In short: teaching the network new concepts (which is an update of the internal state) can only happen, because before a long training of the weights enables the LLM to do so.
Avoiding Backpropagation: There is some recent work that explores new ways of training that avoid the costly backpropagation and instead preforms two forward steps. The forward-forward Algorithm, but to my knowledge it is not used for LLMs, yet. And even if, one would still need to train it on a huge amount of data to learn some weights that allow the network to process new concepts as input.
They are not "learning" during inference at all.
Learning is the process of updating the weights of the model (to lower loss). This does not happen during inference. The model weights stay the same.
When you are "teaching an AI a new concept", you are just giving it some context, which improves its ability to answer what happens next. But weights do not get updated. That is the computationally expensive part.
In a meta context, I guess you can call this "learning", and this is effectively what is being done with Microsoft's new venture with GPT. They are letting it search things on the fly. Probably a lot of interesting research will surface using such techniques soon :)
It's kind of like short-term memory versus long-term memory. Giving a language model a small amount of information at inference time allows it to use that information, and so you might say that the model has "learned" that information, but this "learning" isn't really useful in the long term.
For RNNs, the problem is that the state vector only contains a limited amount of information. You can tell an RNN something once, but as you give it more information, it will forget what you told it previously.
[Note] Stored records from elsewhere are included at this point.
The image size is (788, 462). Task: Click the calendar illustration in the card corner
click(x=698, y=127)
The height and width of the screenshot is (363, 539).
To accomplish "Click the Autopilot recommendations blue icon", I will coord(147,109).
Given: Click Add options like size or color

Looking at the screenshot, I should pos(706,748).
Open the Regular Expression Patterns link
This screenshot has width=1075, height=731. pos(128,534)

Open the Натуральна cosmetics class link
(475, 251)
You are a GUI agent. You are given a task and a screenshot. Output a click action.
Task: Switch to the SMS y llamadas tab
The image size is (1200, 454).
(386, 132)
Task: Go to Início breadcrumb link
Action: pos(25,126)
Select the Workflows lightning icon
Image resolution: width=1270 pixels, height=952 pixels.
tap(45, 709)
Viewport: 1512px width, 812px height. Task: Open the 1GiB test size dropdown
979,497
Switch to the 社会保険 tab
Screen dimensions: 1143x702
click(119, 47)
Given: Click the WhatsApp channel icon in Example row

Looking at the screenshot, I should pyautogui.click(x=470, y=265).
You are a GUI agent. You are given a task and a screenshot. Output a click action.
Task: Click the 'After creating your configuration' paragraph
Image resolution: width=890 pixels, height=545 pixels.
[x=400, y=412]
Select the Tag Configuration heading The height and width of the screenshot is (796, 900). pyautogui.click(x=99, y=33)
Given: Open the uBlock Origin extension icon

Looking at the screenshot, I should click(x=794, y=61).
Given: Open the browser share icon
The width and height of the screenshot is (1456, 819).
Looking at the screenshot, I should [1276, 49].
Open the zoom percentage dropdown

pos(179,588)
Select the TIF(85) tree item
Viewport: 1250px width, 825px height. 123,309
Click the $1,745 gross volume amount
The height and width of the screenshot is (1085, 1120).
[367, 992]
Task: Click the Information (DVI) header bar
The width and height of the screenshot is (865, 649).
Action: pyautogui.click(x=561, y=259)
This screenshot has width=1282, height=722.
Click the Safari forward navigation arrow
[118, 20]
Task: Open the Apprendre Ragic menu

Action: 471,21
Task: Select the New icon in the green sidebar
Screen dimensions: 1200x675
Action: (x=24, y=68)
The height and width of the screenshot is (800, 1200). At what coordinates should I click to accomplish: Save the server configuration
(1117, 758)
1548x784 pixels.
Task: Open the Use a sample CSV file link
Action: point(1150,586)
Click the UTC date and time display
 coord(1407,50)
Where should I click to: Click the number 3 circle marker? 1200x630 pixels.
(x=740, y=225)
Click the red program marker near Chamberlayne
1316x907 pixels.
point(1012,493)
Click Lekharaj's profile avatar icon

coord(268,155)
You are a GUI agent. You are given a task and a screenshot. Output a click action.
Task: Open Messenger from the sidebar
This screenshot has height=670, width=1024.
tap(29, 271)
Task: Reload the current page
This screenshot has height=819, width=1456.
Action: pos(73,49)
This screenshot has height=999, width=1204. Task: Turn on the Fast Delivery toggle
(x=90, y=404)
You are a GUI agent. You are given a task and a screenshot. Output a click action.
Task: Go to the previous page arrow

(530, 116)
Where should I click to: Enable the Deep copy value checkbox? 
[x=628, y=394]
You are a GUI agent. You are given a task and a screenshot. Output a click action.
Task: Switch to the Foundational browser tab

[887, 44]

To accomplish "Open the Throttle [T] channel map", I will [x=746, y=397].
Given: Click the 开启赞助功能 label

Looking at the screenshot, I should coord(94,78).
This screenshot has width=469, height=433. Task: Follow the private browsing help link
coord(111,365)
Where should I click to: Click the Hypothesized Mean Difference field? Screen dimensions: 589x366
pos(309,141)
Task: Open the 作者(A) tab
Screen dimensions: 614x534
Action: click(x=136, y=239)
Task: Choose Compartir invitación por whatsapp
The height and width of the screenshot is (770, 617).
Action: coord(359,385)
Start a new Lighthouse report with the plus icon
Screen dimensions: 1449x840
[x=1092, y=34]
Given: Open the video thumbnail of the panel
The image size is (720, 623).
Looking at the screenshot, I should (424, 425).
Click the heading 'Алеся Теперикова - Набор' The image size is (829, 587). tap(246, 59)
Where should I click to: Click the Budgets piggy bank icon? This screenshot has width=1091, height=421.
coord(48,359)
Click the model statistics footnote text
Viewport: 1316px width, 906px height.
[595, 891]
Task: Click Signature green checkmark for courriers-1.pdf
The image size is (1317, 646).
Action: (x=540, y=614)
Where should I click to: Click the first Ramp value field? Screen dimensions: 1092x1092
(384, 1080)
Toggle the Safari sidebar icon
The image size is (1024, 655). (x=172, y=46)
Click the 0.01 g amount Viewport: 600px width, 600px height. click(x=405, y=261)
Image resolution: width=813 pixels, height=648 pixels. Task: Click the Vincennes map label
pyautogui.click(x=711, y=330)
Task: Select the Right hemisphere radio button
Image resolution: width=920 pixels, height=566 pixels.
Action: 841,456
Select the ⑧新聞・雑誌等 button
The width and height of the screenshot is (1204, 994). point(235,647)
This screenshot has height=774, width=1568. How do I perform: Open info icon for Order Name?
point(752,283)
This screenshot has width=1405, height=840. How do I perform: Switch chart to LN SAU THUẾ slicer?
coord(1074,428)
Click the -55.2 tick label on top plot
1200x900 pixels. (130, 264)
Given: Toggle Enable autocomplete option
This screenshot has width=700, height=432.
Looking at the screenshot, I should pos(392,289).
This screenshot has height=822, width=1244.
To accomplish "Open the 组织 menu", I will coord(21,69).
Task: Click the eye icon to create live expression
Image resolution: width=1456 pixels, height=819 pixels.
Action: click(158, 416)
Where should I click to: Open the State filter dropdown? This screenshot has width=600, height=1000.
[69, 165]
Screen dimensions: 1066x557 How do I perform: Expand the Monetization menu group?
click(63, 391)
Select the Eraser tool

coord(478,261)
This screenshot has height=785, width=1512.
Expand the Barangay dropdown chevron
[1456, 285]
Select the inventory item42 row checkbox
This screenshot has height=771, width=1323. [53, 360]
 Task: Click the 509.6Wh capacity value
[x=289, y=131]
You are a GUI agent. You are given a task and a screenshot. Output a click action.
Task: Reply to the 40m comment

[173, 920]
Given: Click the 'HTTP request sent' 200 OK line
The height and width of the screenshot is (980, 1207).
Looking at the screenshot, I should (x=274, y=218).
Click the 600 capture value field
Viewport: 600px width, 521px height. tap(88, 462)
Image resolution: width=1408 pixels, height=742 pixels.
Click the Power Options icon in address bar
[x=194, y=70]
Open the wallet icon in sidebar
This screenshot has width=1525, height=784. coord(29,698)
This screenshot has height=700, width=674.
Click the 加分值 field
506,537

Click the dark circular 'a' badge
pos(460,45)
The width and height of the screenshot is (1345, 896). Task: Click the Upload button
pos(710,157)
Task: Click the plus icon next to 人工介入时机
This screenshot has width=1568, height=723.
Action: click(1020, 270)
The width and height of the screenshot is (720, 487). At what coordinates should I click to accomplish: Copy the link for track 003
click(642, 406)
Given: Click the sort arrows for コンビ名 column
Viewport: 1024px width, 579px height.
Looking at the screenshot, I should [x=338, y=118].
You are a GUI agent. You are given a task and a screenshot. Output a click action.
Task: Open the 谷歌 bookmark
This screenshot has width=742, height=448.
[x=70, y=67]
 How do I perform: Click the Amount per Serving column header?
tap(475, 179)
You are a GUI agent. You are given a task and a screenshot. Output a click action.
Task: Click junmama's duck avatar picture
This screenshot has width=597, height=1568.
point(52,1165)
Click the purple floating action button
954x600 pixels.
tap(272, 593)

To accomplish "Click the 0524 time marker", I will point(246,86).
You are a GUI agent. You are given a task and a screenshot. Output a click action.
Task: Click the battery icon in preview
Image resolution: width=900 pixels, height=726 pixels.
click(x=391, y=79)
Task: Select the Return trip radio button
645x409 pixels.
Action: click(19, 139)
So if you have a large amount of information that you want your RNN to be able to access, then providing that information as input during inference won't do the trick; you need to train it.
For transformers, the problem is that the amount of time it takes the model to process a token of input is proportional to the number of tokens it's already processed. If you have just a small amount of information that you want the transformer to learn, that's not a problem, but if you try to give a transformer a very large amount of information as input, that will make inference very slow.
Note that language models are sometimes permanently "taught" things by means of input instead of training. For example, it's been reported that ChatGPT and Bing Chat have a hard-coded prompt that's always present at the beginning of the input, and which contains some information about what the developers want the model to do.